Could you tell us something about the work you do for animal charities?
Actually I am proud and privileged to be a patron and/or active supporter of several animal charities; the unique Paws for Kids who help victims of domestic abuse, Pet Rehome and Animals Asia, to who I’m donating all proceeds of my Chorley show on 10th February. I have supported the latter two for many years now and was able to get out to China and Vietnam to see the fantastic work that Animals Asia do with Moon Bear Rescue first hand.
The visit was incredible. Three words: emotional roller coaster. There were highs, but also many lows. In Vietnam, the cruel, evil practice of extracting bile from these beautiful bears to treat conditions as random as haemorrhoids and conjunctivitis is now supposed to be illegal. But many farms still exist under the guise of tourist cafés and restaurants – ‘The Black Bear Café’ etc. – where customers can have a drink and look at the ‘lovely’ bears. This is, of course a front.

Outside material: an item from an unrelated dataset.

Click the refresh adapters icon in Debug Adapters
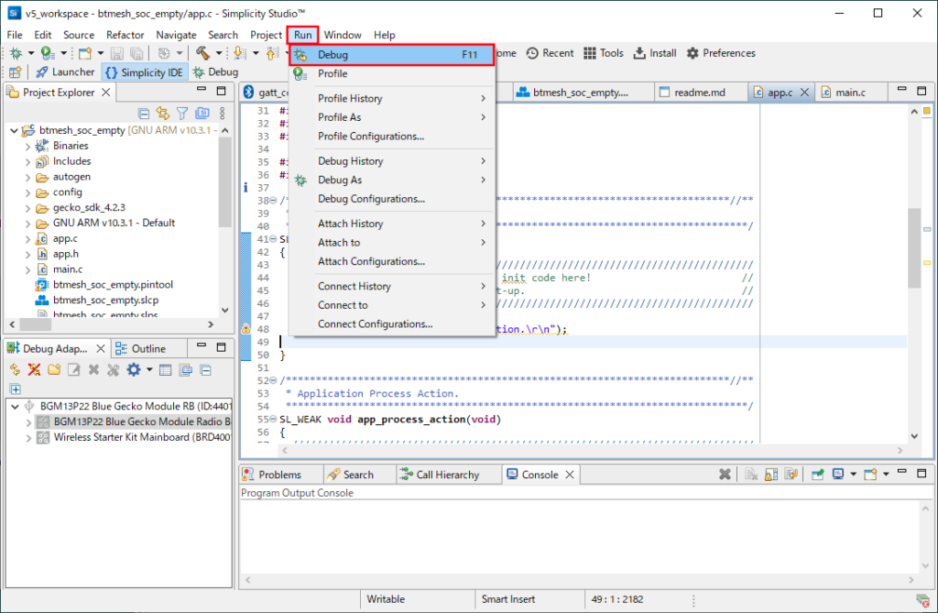938x613 pixels. [15, 370]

On a positive note a group of bears were recently freed from a farm in Vietnam and the charity asked if they could name one after my wife Kay. We received the photos of her just after her release and she was a complete mess, most of her fur missing, anxious, and terrified after years in the cage but recent photos show her well in the enclosure with two new friends. I hope to go out and see her.